The Disaggregated shuffle
plugin is used by the Spark jobs that run out of local temporary storage or experience pod failures. It is also used when the local storage resources are insufficient, or as an alternative to emptyDir
to boost performance. The Disaggregated shuffle
plugin supports the following storages:
- Cloud Pak for Data shared volumes
- Any Spark-compatible storage such as cos://bucket, s3a://bucket, hdfs://, or file:///path
-
Save the following Python sample file.
from pyspark.sql import SparkSession import time def init_spark(): spark = SparkSession.builder.appName("auto-scale-test").getOrCreate() sc = spark.sparkContext return spark, sc def main(): spark, sc = init_spark() partitions = [10, 5, 8, 4, 9, 4, 7] parallelism = sc.defaultParallelism for num_partitions in partitions: print( f"Running experiment with {num_partitions} partitions leveraging {parallelism} cores." ) data = range(1, 20000000) v0 = sc.parallelize(data, parallelism) gr = v0.groupBy(lambda x: x % num_partitions, numPartitions=num_partitions).map( lambda x: (x[0], len(x[1])) ) dd = gr.collect() print(f"Buckets {dd}") time.sleep(5) if __name__ == "__main__": main()
-
Upload the Python file to the Cloud Object Storage bucket.
-
To enable shuffle on a shared volume within Analytics Engine, you must mount both the shared volume and specify the path within Disaggregated Shuffle. Run the following curl command to submit the Spark application.

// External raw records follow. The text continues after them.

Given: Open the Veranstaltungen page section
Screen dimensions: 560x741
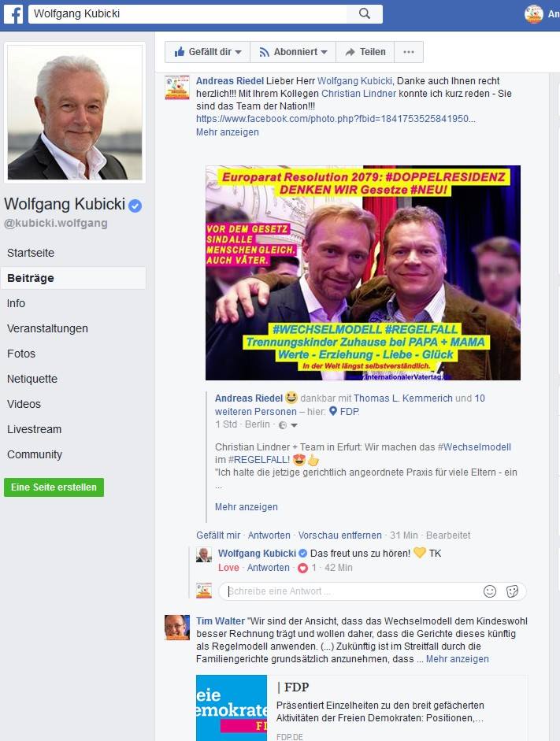Looking at the screenshot, I should click(47, 328).
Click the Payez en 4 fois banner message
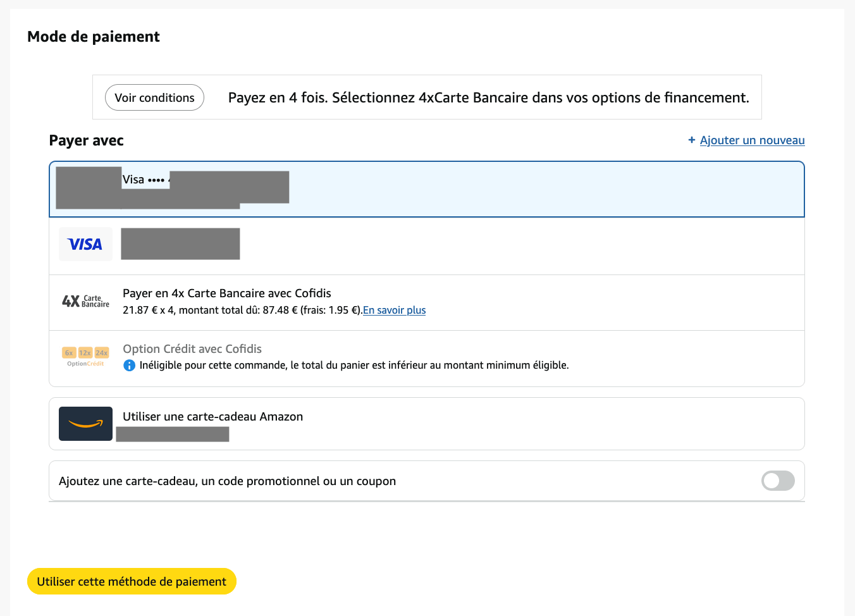Screen dimensions: 855x616 [488, 97]
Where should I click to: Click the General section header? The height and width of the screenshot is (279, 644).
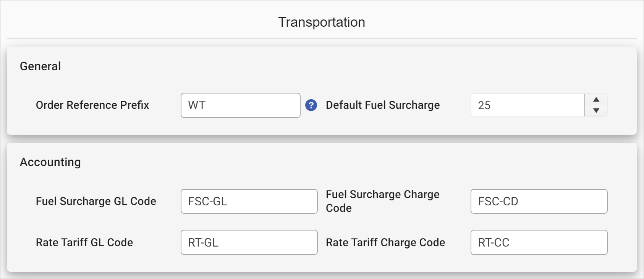[40, 66]
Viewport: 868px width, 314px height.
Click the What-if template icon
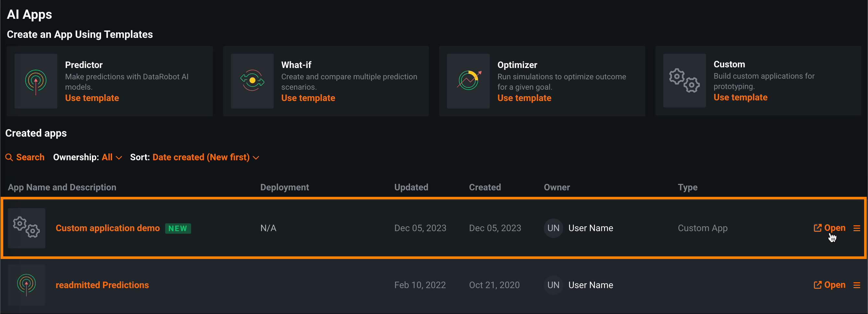pyautogui.click(x=252, y=81)
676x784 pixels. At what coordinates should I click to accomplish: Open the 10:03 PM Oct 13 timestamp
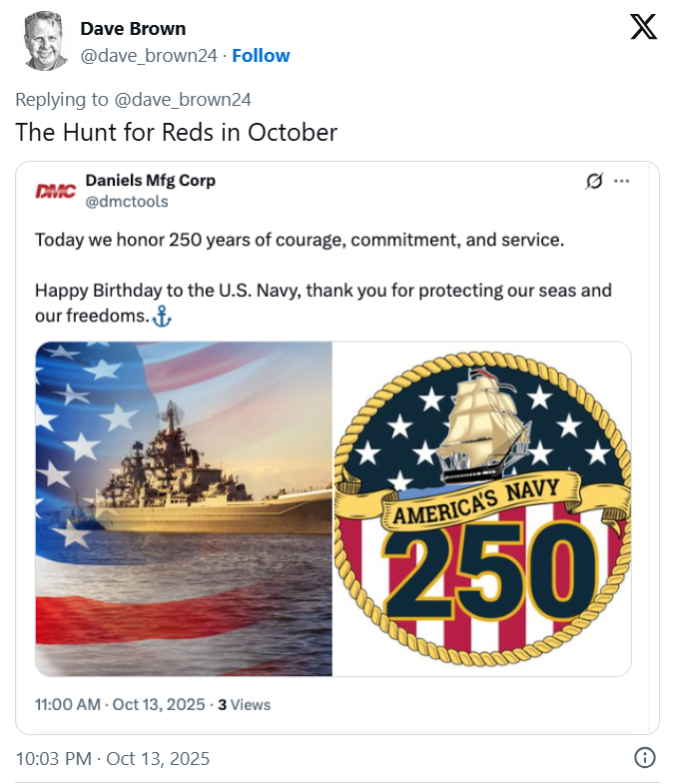pos(113,759)
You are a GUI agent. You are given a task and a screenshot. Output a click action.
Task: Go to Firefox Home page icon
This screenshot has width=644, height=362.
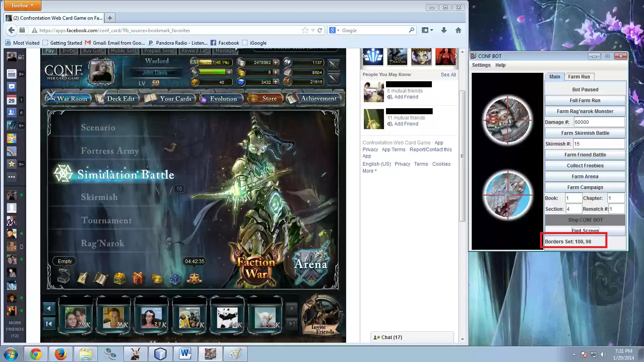[458, 30]
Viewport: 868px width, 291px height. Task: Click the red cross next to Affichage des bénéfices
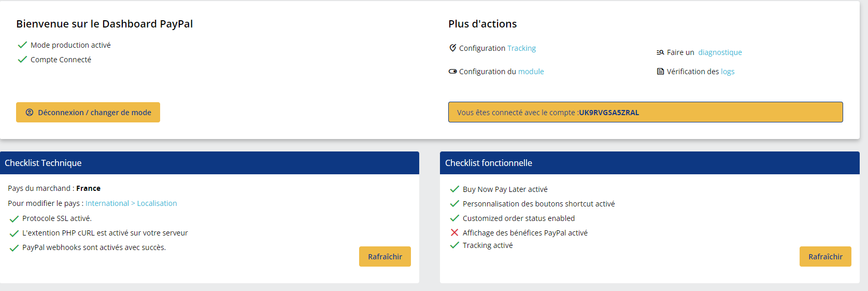coord(454,232)
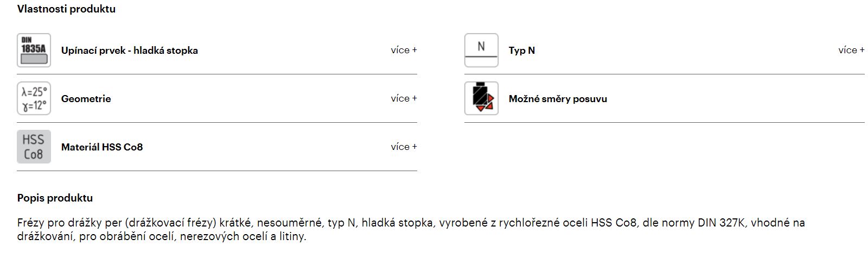Viewport: 868px width, 264px height.
Task: Click the 'Popis produktu' heading
Action: pyautogui.click(x=55, y=198)
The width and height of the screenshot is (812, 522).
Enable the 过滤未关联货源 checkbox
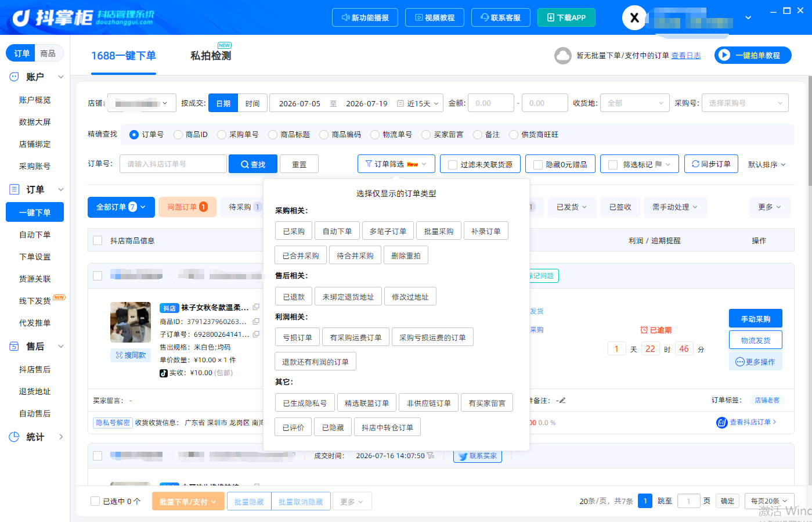click(453, 164)
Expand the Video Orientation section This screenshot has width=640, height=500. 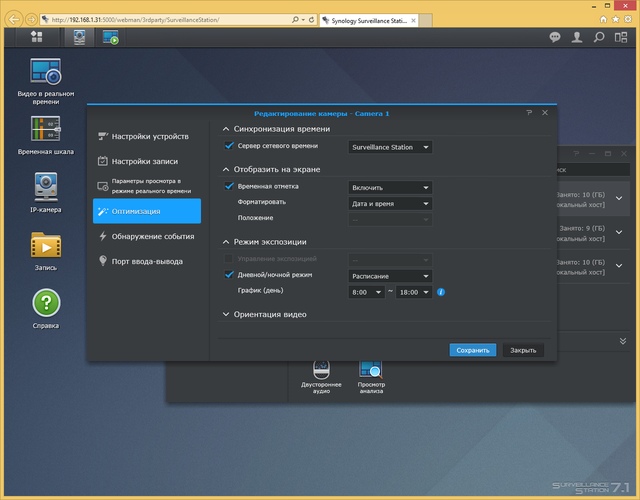pyautogui.click(x=270, y=314)
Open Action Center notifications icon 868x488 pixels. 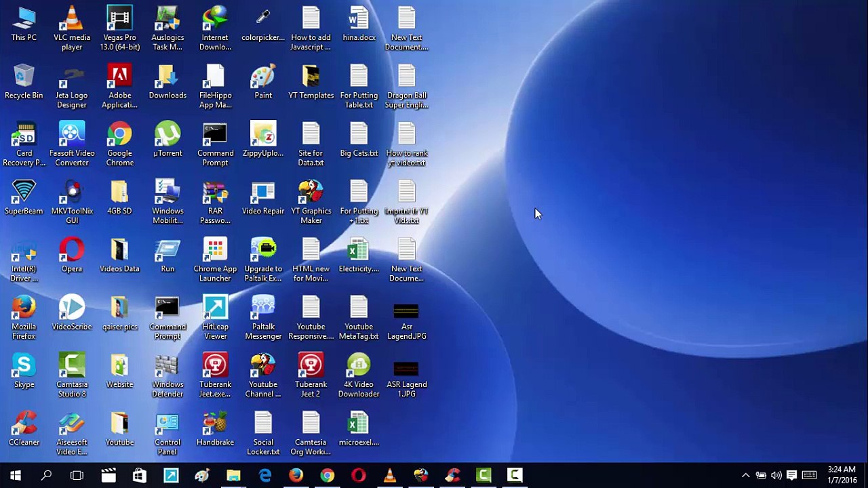click(791, 475)
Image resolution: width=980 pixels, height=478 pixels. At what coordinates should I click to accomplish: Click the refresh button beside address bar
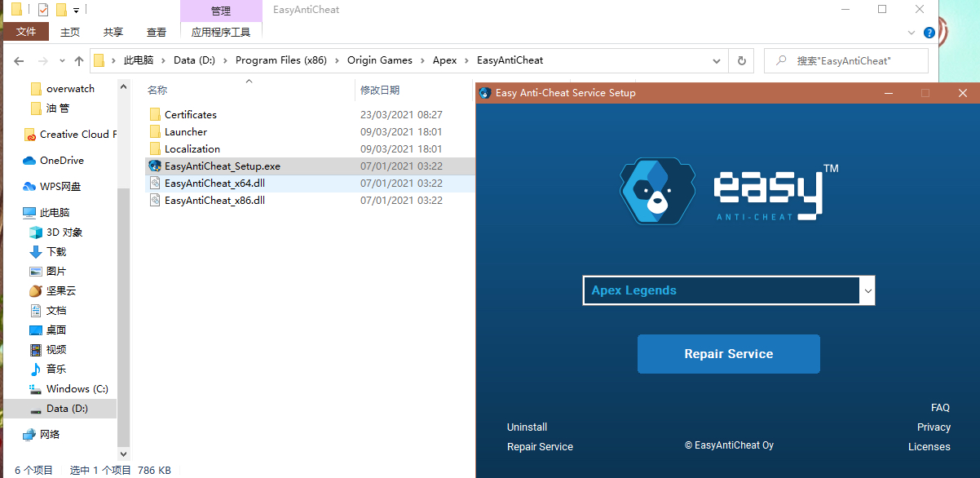(x=741, y=60)
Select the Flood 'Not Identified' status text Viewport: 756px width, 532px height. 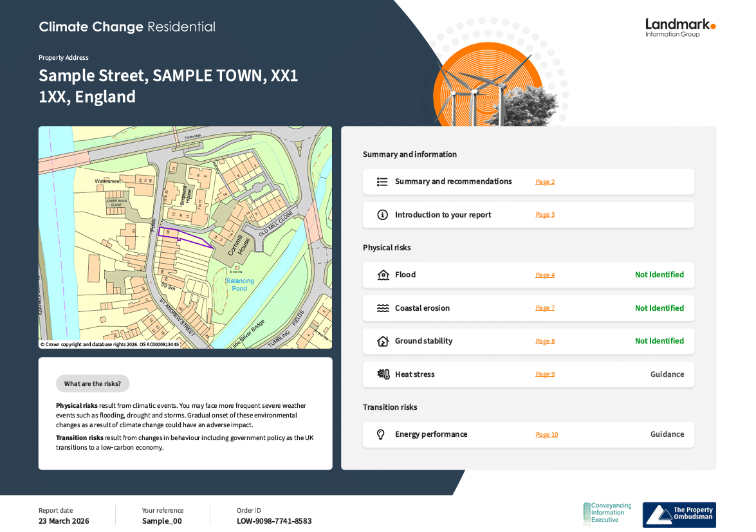point(659,275)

curl -k -X POST https://<cluster-url>/v4/analytics_engines/<app-id>/spark_applications \
-H "Authorization: ZenApiKey <api-key>" \
-d '{ "application_details": {\
"conf": {\
"spark.hadoop.fs.s3a.endpoint": "s3.us-south.cloud-object-storage.appdomain.cloud",\
"spark.hadoop.fs.s3a.access.key": "<access-key>",\
"spark.hadoop.fs.s3a.secret.key": "<secret-key>",\
"spark.hadoop.fs.s3a.path.style.access": "true",\
"spark.hadoop.fs.s3a.fast.upload": "true","spark.hadoop.fs.s3a.impl": "org.apache.hadoop.fs.s3a.S3AFileSystem",\
"spark.shuffle.manager": "org.apache.spark.shuffle.sort.DisaggregatedShuffleManager",\
"spark.shuffle.sort.io.plugin.class": "org.apache.spark.shuffle.DisaggregatedShuffleDataIO",\
"spark.shuffle.disaggregated.rootDir": "file:///<path-name>/",\
"spark.shuffle.disaggregated.folderPrefixes": "1" },\
"application": "s3a://<cos-bucket-name>/<app-name>.py" },
"volumes": [{ "name": "cpd-instance::<volume-name>",
"mount_path": "file:///<path-name>" }]}'
The plugin cleans up the created shuffle files automatically. However the shuffle files created when a Spark driver is killed or crashes are not removed.It is recommend to regularly clean up the shuffle directory. If the shuffle files have an object store backup, lifecycle policy can be implemented on the bucket.
Performance optimizations
-
If the shuffle files are stored on a distributed filesystems, it is recommend to set
spark.shuffle.disaggregated.folderPrefixes
to 1. -
For object stores like IBM COS or AWS S3, it is recommend to set
spark.shuffle.disaggregated.folderPrefixes
to 10. For better performance on object stores, the shuffle plugin needs to be configured with the storage bucket and without any extra path added. Example, if the bucket is called “spark-shuffle-data”, then spark.shuffle.disaggregated.rootDir should be set to "s3a://spark-shuffle-data/" because the folder prefix option allows the Disaggregated Shuffle plugin to distribute reads and writes over multiple prefixes. -
The disaggreagated shuffle plugin uses buffers of the size 8388608 bytes (configured in spark.shuffle.disaggregated.bufferSize) for each task. Buffers are written in chunks of 2097152 bytes to the underlying filesystem (configured in spark.shuffle.disaggregated.bufferChunkSize, which by default is 1/4th of the buffer size). If your filesystem requires bigger chunks, you can increase both the buffer size and the chunk size.
-
Buffer sizes to read data can be configured separately. By default, Disaggregated Shuffle uses 134217728 bytes (128 MB) per task. This value can be changed by configuring
spark.shuffle.disaggregated.maxBufferSizeTask
. -
Each shuffle task pre-fetches the shuffle files in the background using a thread pool. The concurrency of the prefetcher is estimated based on the measured I/O latency. The maximum number of threads can be configured by setting spark.shuffle.disaggregated.maxConcurrencyTask (default: 5).